Show inspiring role models
Since dyslexia is often a self- compensating disorder that can be overcome with time, effort and understanding, it is crucial to provide dyslexics with success stories of well known individuals like Einstein and Da Vinci, so that they don’t give up and continue to persevere. There are several successful dyslexics, who learned to overcome barriers of life and accomplished their dreams and desires. Their successful stories, despite dyslexia, show that ‘miracles’ can be occur.
Help teachers to teach
Copying homework from the board is a daily problem for dyslexic children in school, and a regular nightmare for parents.

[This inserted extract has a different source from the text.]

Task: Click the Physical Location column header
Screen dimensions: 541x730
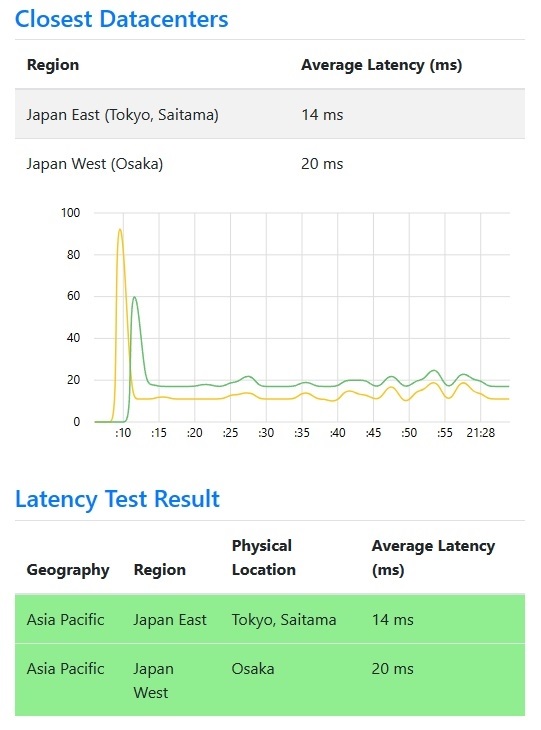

Teachers need to understand the special needs of these children and must give them adequate time (avoid last minute writing of homework on the board). They also must verbally read out the homework slowly to the children. A multi-sensory approach is known to be effective, for example, using Scotch tape to make numbers and letters on the rug or on the floor. The physical act of creating a number with the tape helps to jog the memory every time the child would have to write it on a paper.
Choose the right school
If you suspect that your child is potentially dyslexic at a very young age, then you should find out more about how dyslexic children think and learn best. Understanding your child’s learning style will help you in choosing preschool and school settings that are geared toward his need.
A little bit of patience and right guidance can help these children walk a long path. Remember, just like other children, Dyslexic children thrive on challenges and success.